### What is expected
Copy out the data word for word, starting with the line that contains "At what coordinates" and going on through the end of the data, and leave the pictures out.

——

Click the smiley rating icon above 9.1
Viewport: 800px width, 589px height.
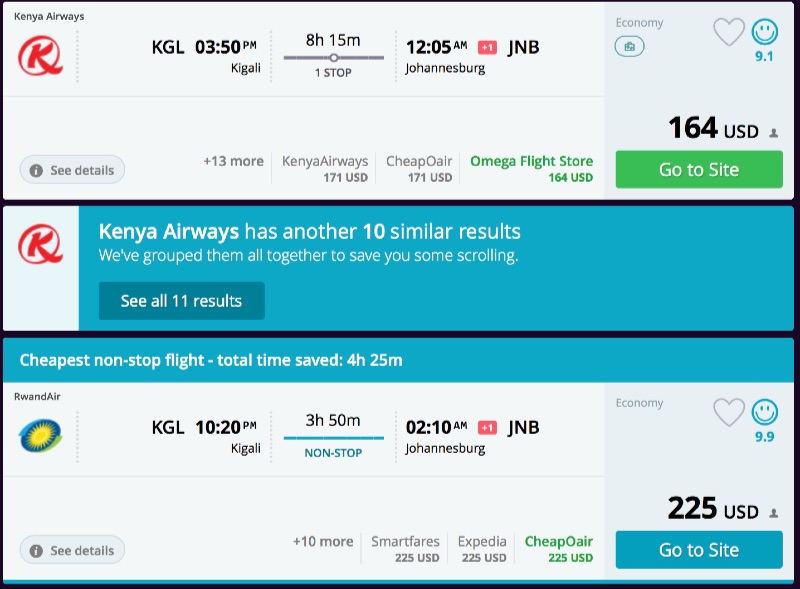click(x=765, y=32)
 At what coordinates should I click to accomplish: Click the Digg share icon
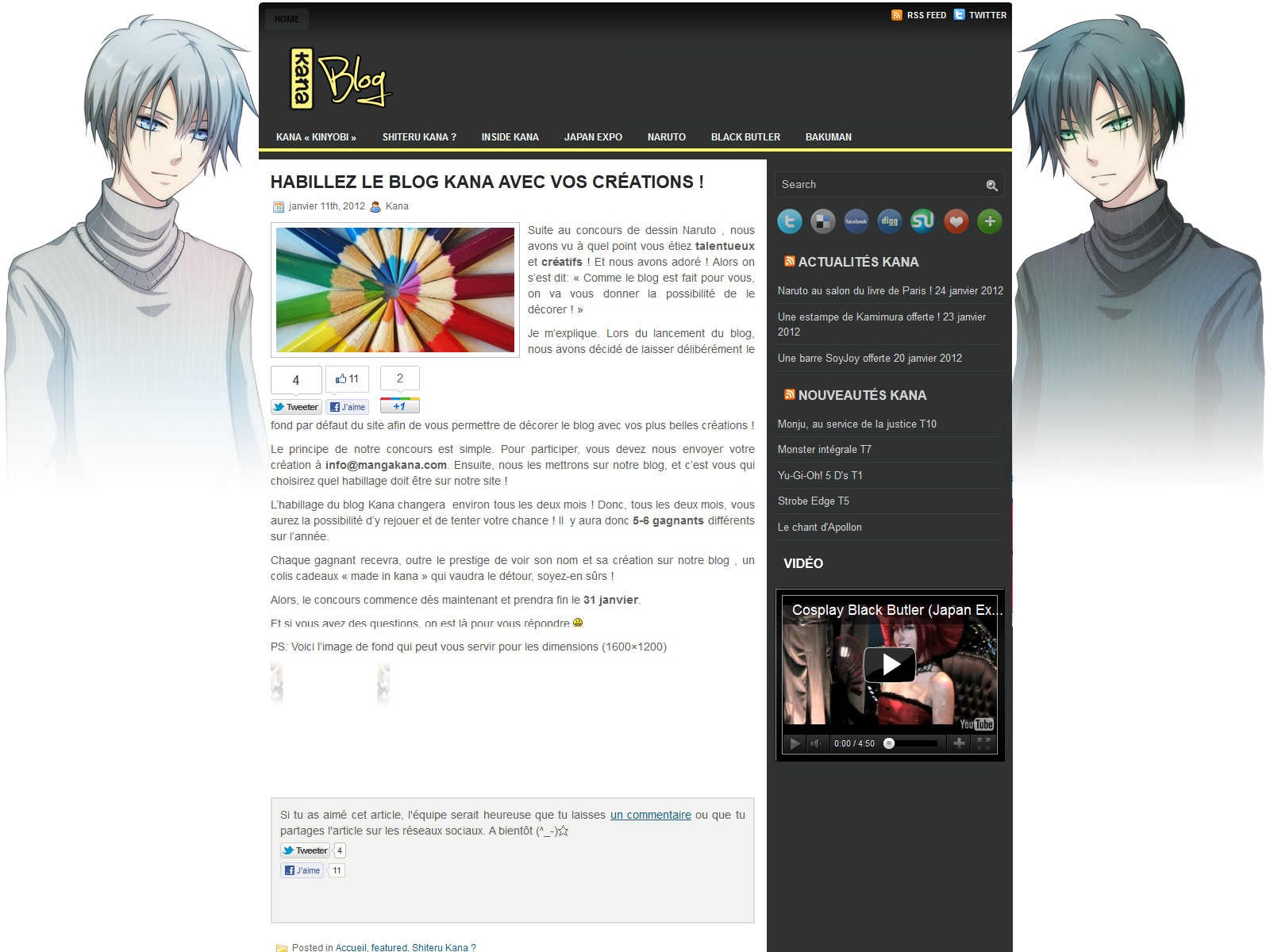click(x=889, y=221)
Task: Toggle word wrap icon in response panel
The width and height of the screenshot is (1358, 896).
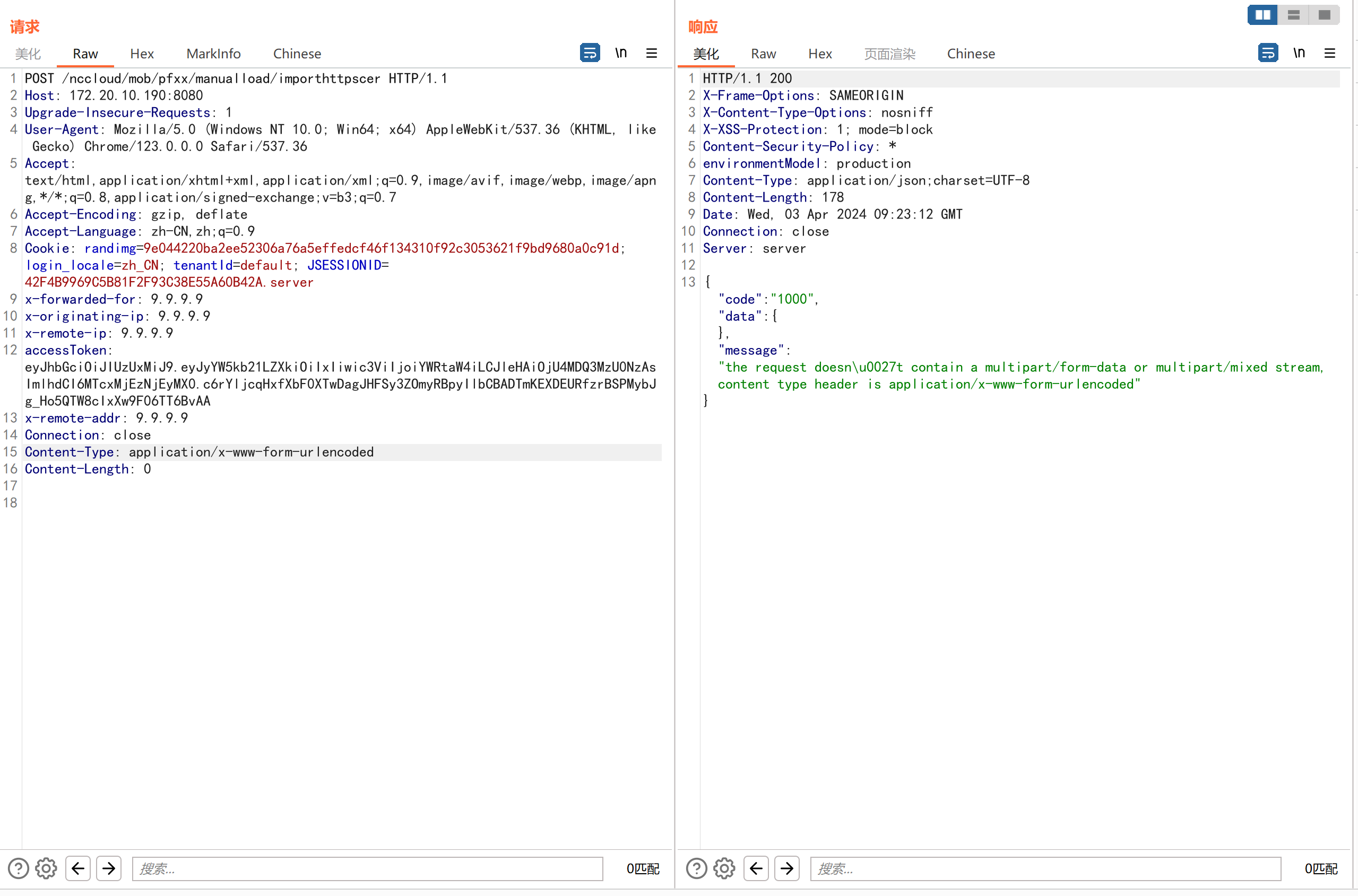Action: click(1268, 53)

——

### Solution for this task
 At what coordinates should I click to accomplish: Click the Digg share icon
click(x=889, y=221)
Task: Toggle word wrap icon in response panel
The width and height of the screenshot is (1358, 896).
Action: click(1268, 53)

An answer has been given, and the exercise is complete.